Where am I, the thought entered like soothing poison into his ears. He felt his fingers spider over his shoulders, his biceps, then touched his cage of ribs, then his two knees that stood out from his buried legs under the rising clay surface. He knew it was time to stand, otherwise he would be buried alive. HE moved his hands behind him and used the walls of the red grave to hoist himself to his buried feet. He leaned over the edge of the grave, and clawed at the wet dirt to pull his legs out of the mud's grasp. It took all his strength, but was able to dig his elbows into the clay and army crawl out with his toes wiggling freely.
He had lost his shoes.
He twirled onto his back and felt the sensation that he was lighter, that his body had lost considerable mass. Why did he feel so light all of a sudden? And where the hell was he? HE felt surprisingly calm, his heart never gaining momentum even though his eyes were open wide to the mystical surroundings. He stared up at the branching canopies.

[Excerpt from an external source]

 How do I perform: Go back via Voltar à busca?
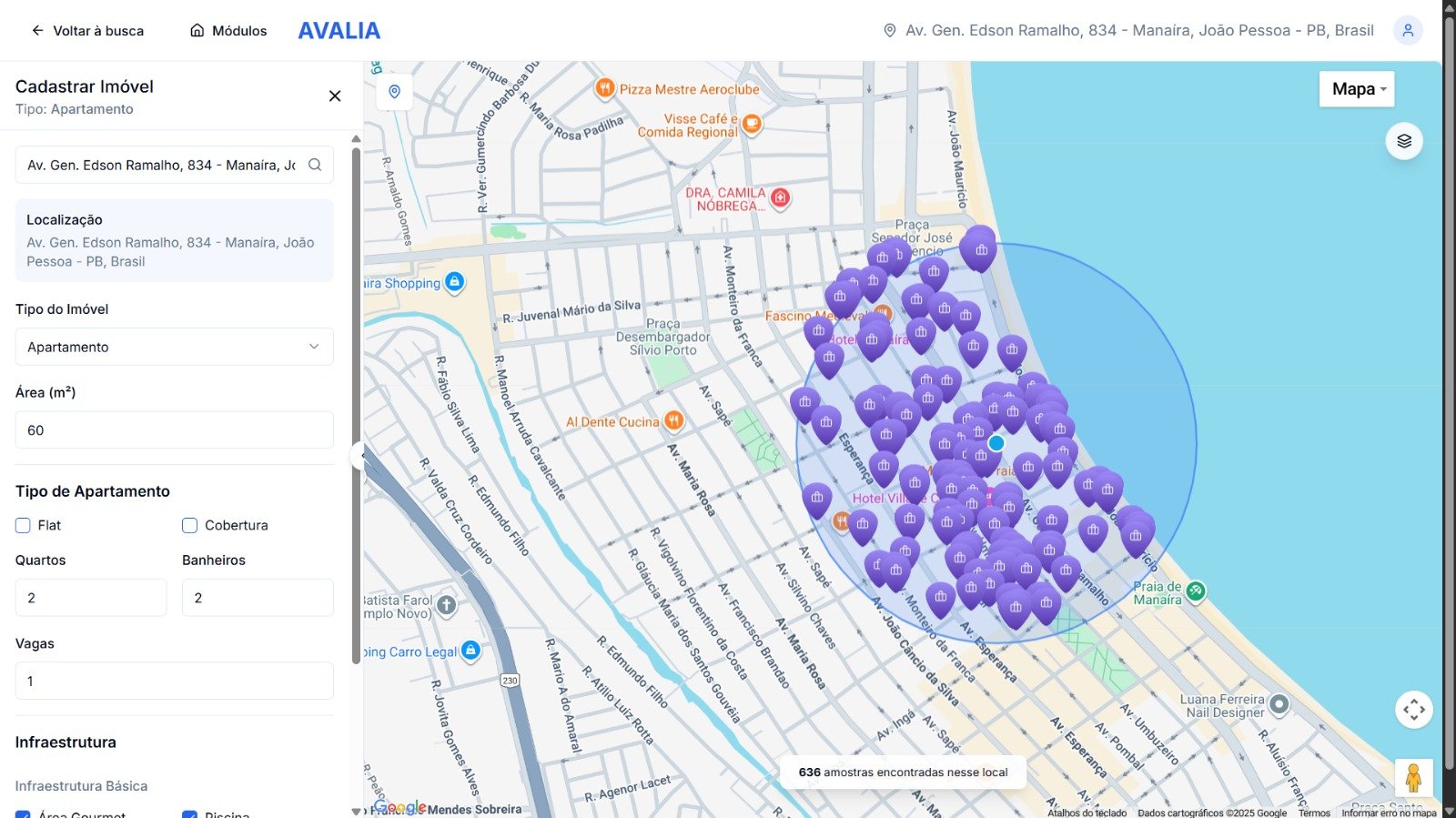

He felt a strange pull as something strung him up like a puppet to a standing position, and he walked foreword as if sleepwalking with his head craned upward to soak in the sight. He studied those branches, as they moved like tentacles, knowing which way they were turning, and he saw, once his toes stepped far enough to enter the milky thick water of the of the crater's lake, that the branches were growing. They were extending in length before his very eyes. Some branches expanded from other branches, some expanded their radii, thickening and adding on weight, creaking as gravity pulled them down lightly. One specific tree, its trunk a brownish color, but glowing with freckles of gold that illuminated like fireflies on its smooth bark, had almost transparent gel-like leaves that began descending down toward him as the branch they inhabited fell with growing weight. His legs stopped walking through the milky blue water, and he felt his toes bathing as the milk washed over his ankles like bedsheets of royal silk and velvet. He raised his hand up, the dirt falling onto his forehead as his palms faced the crinkling and rolling leaf folds. Like a forest snake, the branch twisted and rolled down to him until finally the leaves came only a couple inches to his fingers and stopped growing.
Juan saw his arm shake above his shoulder. He was trembling at the sight for a moment before his body returned to its calm, anesthetic still. His eyelids bounced over the pupils that watched the leaves move curiously in place between the parts of his fingers. He felt sleepy while also wonderous. The leaves seemed to grow hesitantly as the branches grew tiny advances toward his hand, and finally touched his palm.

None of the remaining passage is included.